Experiment in Autobiography
ExperimentInAutobiography.jpg
First UK edition
Author H. G. Wells
Original title Experiment in Autobiography: Discoveries and Conclusions of a Very Ordinary Brain (since 1866)
Country United Kingdom
Language English
Genre Autobiography
Publisher Victor Gollancz Ltd
Publication date
September 1934
Pages 840 (707 in Macmillan's 1934 one-volume US edition)
Preceded by Stalin-Wells Talk New Statesman pamphlet (1934)]
Followed by The New America: The New World

Experiment in Autobiography is an autobiographical work by H.G. Wells, originally published in two volumes. He began to write it in 1932, and completed it in the summer of 1934.

Experiment in Autobiography is divided into eight "chapters" (the last two of which are more than 100 pages long) which are divided in toto into 56 sections. Some sections are narrative, while others include long digressions into matters philosophical, political, sociological, or biographical.

In the introductory section, Wells describes himself as a "mental worker" whose "thoughts and work are encumbered by claims and vexations and I cannot see any hope of release from them"; in the conclusion, he says that he has "[written] himself out of that mood of discontent" and is resolved to devote the rest of his life to the "faith and service of constructive world revolution." "[I]n 1900 I had already grasped the inevitability of a World State and the complete insufficiency of the current parliamentary methods of democratic government," and Wells's devotion to "the great civilization of the future" is the dominant motif of the book.

○ ○ ○ ○ ○

● **Exercise instructions**
1) In the passage on Wells's autobiography, how many sections is the work divided into in total?
2) In the passage on Wells's autobiography, swap "1932" for "1931" and write out everything from "Experiment in Autobiography is an" down to "summer of 1934.".
3) Pick up the passage on Wells's autobiography after its final sentence and carry it further.

○ ○ ○ ○ ○

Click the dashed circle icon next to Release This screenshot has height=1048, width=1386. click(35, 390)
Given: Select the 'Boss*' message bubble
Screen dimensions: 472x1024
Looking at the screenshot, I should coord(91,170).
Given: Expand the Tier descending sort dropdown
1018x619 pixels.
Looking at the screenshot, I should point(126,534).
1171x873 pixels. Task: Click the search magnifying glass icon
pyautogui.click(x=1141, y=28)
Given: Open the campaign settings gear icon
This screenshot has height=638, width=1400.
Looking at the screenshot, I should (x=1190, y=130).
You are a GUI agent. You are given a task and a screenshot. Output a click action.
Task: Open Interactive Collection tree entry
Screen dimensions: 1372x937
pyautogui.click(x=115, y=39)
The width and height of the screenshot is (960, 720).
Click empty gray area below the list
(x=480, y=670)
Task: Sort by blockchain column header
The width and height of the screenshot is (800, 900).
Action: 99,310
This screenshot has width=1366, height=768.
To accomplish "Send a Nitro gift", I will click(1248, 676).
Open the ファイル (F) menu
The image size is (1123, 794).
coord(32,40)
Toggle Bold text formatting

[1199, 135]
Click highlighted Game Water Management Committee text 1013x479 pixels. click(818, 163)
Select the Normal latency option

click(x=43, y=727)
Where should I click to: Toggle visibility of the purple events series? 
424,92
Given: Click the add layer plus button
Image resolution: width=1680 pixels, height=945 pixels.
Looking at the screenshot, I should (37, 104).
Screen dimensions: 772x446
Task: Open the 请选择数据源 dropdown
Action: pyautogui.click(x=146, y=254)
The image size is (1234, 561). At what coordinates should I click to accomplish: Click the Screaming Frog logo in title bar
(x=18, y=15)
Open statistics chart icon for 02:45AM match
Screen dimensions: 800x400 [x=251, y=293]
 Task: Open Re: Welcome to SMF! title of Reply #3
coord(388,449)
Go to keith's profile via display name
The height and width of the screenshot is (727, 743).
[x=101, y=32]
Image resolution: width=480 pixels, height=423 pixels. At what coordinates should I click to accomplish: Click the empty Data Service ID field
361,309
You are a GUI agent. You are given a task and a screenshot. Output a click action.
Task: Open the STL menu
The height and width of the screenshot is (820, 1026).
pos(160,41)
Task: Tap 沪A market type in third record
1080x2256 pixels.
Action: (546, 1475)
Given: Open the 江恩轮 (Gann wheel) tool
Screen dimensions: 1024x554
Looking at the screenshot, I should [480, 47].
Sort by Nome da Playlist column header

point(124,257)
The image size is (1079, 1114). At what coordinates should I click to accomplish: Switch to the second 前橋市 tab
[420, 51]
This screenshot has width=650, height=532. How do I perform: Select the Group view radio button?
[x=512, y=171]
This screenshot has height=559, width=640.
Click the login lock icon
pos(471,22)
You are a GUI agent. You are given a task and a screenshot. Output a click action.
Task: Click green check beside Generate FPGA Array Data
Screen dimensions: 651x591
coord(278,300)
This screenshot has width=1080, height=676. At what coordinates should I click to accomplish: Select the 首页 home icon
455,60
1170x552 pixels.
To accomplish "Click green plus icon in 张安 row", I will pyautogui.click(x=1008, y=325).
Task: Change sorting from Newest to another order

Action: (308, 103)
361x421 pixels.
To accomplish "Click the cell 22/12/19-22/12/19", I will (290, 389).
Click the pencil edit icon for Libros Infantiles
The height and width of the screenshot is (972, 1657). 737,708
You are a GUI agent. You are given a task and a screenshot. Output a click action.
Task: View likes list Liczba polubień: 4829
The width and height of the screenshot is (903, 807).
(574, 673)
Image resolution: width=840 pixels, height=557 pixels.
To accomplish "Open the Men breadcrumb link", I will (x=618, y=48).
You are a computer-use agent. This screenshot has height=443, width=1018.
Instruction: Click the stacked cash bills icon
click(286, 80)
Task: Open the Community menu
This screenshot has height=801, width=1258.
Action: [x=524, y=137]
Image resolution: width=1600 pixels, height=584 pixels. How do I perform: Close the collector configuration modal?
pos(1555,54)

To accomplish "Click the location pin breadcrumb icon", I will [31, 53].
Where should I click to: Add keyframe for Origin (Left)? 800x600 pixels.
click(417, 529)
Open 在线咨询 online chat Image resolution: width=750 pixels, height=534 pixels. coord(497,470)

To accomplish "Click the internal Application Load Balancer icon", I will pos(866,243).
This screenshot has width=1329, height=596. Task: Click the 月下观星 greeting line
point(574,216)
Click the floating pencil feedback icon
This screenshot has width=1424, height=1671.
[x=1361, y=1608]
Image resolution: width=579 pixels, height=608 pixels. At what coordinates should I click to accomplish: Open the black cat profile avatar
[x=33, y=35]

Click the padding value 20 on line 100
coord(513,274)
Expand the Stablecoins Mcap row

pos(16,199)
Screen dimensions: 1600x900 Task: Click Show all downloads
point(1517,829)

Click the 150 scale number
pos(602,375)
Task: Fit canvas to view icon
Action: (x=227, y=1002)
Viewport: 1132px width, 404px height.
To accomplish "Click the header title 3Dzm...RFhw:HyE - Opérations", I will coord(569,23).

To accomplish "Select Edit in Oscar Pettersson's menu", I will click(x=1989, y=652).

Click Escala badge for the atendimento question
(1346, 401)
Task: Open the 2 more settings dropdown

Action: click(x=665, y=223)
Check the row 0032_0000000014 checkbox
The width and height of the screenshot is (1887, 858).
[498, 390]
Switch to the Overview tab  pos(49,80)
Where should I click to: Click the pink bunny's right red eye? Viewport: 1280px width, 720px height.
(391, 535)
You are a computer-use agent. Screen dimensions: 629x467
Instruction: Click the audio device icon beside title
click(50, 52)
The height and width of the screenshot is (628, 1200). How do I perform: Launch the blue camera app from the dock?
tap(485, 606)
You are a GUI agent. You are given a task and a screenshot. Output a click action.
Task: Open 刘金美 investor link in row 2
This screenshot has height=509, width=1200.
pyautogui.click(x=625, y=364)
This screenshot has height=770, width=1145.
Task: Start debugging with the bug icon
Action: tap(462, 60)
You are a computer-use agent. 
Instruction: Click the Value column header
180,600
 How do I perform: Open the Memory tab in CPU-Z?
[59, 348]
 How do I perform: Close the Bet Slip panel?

○ ○ ○ ○ ○

● **Answers**
1) 56 sections

2)
Experiment in Autobiography is an autobiographical work by H.G. Wells, originally published in two volumes. He began to write it in 1931, and completed it in the summer of 1934.

3)
Wells emphasises his humble origins and the fortuitousness of his escape from the milieu in which he was born. Two broken legs were crucial. Wells's tibia (no biography seems to say which one) was broken in an accident in 1874 when he was seven. During his weeks of recuperation he discovered the world of books. Three years later his father broke his leg in a fall—another "cardinal stroke of good fortune," Wells thought, because it forced his mother into employment and, as a result, the young Wells became a resident apprentice, a placement against which he rebelled. Had his father not broken his leg, he wrote, "I have no doubt I should have followed in the footsteps of Frank and Freddy and gone on living at home under my mother's care, while I went daily to some shop, some draper's shop, to which I was bound apprentice. This would have seemed so natural and necessary that I should not have resisted."

Wells presents his career as a writer as the result of another happenstance: in 1887, when he was teaching at the Holt Academy in Wrexham, Wales, one of his kidneys was crushed in a football injury. A few weeks later he was coughing up blood, and tuberculosis was (probably mistakenly) diagnosed. Wells had to give up his job. Later, back in London, a dramatic relapse forced him to abandon teaching altogether in 1893, and to devote himself instead to writing.

Experiment in Autobiography describes in some detail Wells's early sexual development, his first marriage to his cousin Isabel Mary Wells, and the beginning of his second marriage to Amy Catherine Robbins (whom Wells and others called "Jane"), but omits discussion of the intimate life of his later years. His children are mentioned only in passing.